Make sure there is enough room in the back. I can’t emphasize this enough in terms of survival, particularly if you are planning on long days in the car. Driving towards Cape Cod on the 4thof July weekend entailed close to 10 hours of my being wedged between two car seats. Both the Q7 and the Velar delivered on the comfort factor. They are comparable in size, although the Q7 has a third row that collapses into trunk space for the 99.8% of travelers with children who, like us, need all the trunk space we could get. The Range Rover Velar SV Autiobiography Dynamic Edition, which is the company’s crème da la crème model (e.g. the most special and exclusive), does not have a third row but was able a absorb a quantity of stuff so massive that we fielded questions from strangers about whether we were moving. (No, we were just taking a two-and-half-week vacation with two kids.) While a car like an Escalade, which is a full-size luxury SUV, offers more cargo space and a third row of seats, it feels like you’re driving a tank because it’s as big as one. Plus, the gas mileage on the Escalade is 14 mpg for city driving vs. 21 mpg for the Velar.

Rent something you want to drive. Growing up, I had a minivan fantasy—I wanted my family to drive one, just like everyone else in suburban America in the 1980s. Instead, my parents had zippy sports cars. The apple doesn’t fall from the tree and over the years my minivan fantasy has morphed into a minivan aversion. I’ve come to see a minivan as a symbol of middle-aged parenthood: a life stage that I’m in the thick of and totally in denial about. I realized I want to feel like I have some super power behind the wheel, or at least like the car can handle whatever I throw at it—certainly a welcome sensation in the midst of a global pandemic when so much feels out of our control.
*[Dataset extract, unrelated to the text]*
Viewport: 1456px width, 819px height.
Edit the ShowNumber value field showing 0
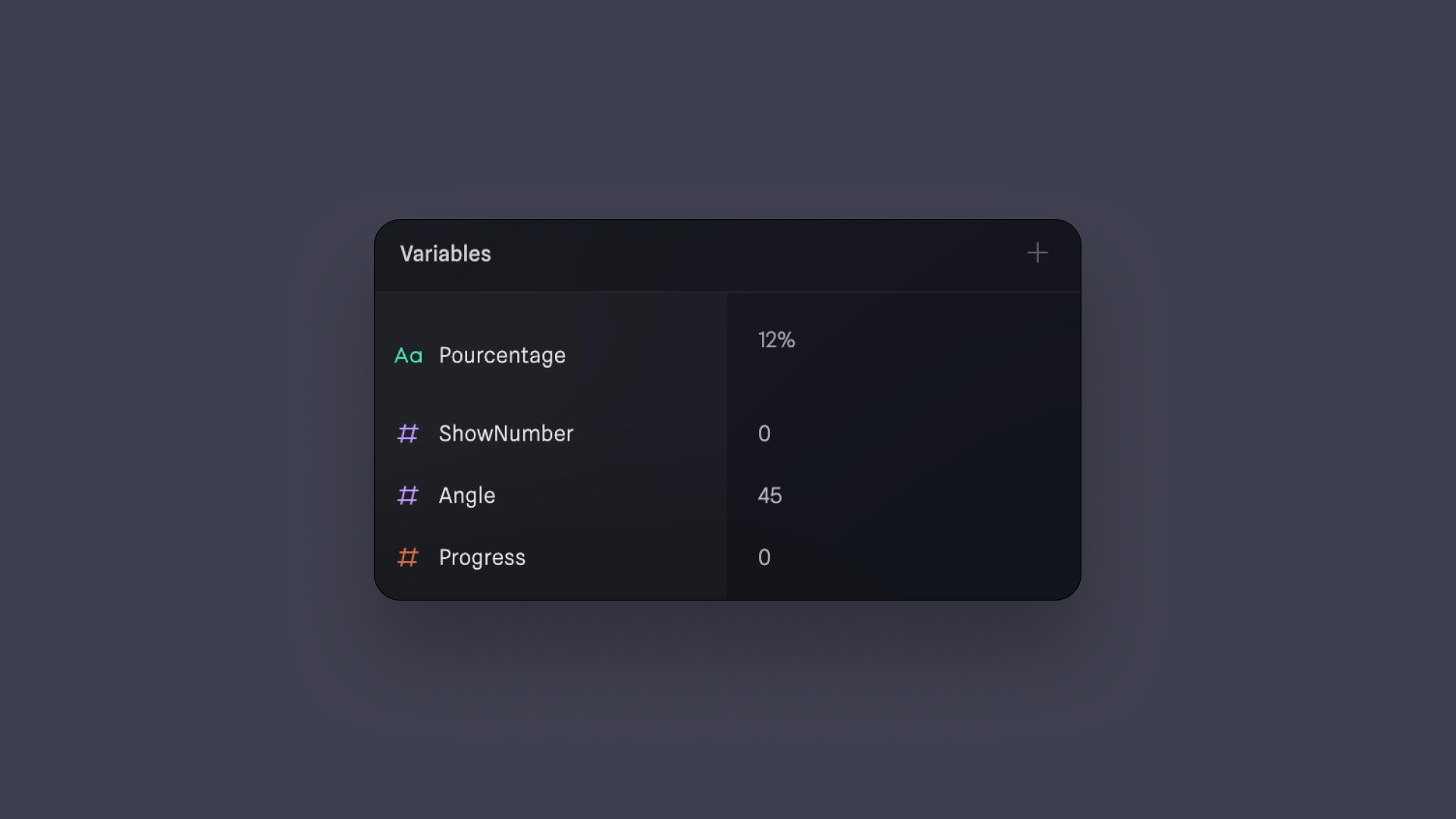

And there’s little that projects ‘control’ like high-perched four-wheel drive on top of a V6 engine. Over the course of our recent road trip, I drove a Range Rover Velar Dynamic Edition through a puddle the size of a lake, many miles down a sandy road, without skidding, and powered down a cobblestone street that I normally avoid because the bumps have literally sent me through the roof. (Or maybe that free, in-control feeling was just because on those jaunts I had left my children behind?)
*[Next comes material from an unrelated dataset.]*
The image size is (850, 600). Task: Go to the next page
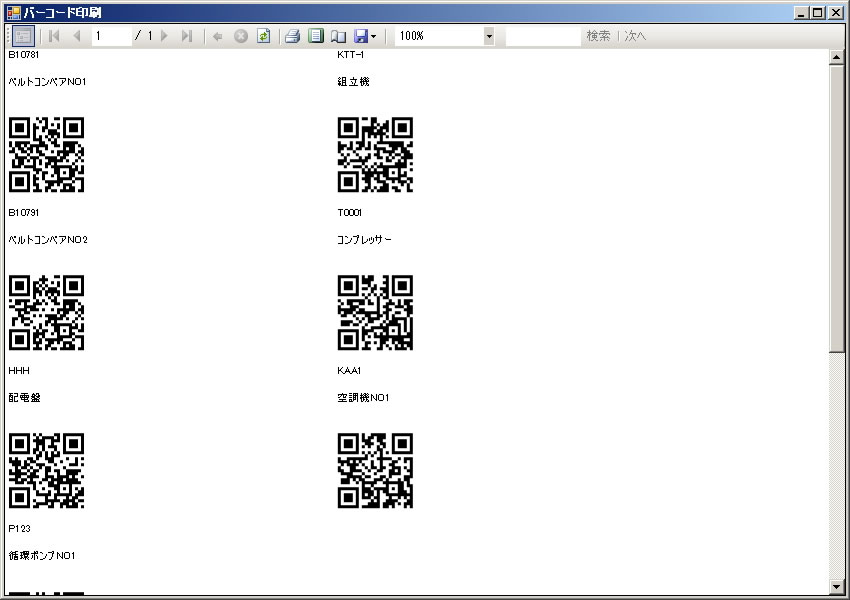(164, 36)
Related: Travel-Inspired Activities for a Day at Home With the Kids

Look for the right bells and whistles. There are so many features now on new car models—from screens that stream every Disney movie to 17-speaker Meridian Sound Systems to massaging front seats—that one can endlessly mix and match accoutrements and fall victim to the paradox of choice. My travels, however, made me realize that some bells and whistles are more important than others. When we rented the Audi A7, I couldn’t even figure out how to use the built-in navigation system—which says more about my ability to use technology than it does about the car—but we had good cell service on that trip and the Google map app on our phones totally sufficed. But on our most recent trip, the cell phone service on many parts of the island we were visiting was non-existent. The Velar’s built in GPS has two features that were life-savers: a solid-state hard drive that ensures route guidance regardless of cell service and a feature that told me to “turn now.” On the former, even when I had no bars and no idea how to get to my destination, the Velar’s GPS worked. On most GPS systems the nice lady tells you to “turn in 450 feet,” but who can really pay attention to exact distances amidst a cacophony of shrieking children? It turns out next-generation GPS can be the key to preservation of sanity. Because what’s worse driving with screaming children? Missing your turn and being lost with screaming children.
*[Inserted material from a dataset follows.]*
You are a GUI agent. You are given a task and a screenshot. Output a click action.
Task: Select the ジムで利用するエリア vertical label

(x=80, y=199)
Another invaluable feature on this model is the remote-start capability that allows the car to be heated or cooled in advance. In fact, I wish I used it more, for example, on beach trips. while still packing up the towels and folding chairs, start the car via your phone and have it cooled down by the time you’re ready to go. I’ll call this a whining mitigation feature. Another important component of surviving a road trip with your children is not losing your car key. Land Rover has a waterproof Activity Key that you can wear on your wrist—which even, I, a professional misplacer of car keys, could keep track of.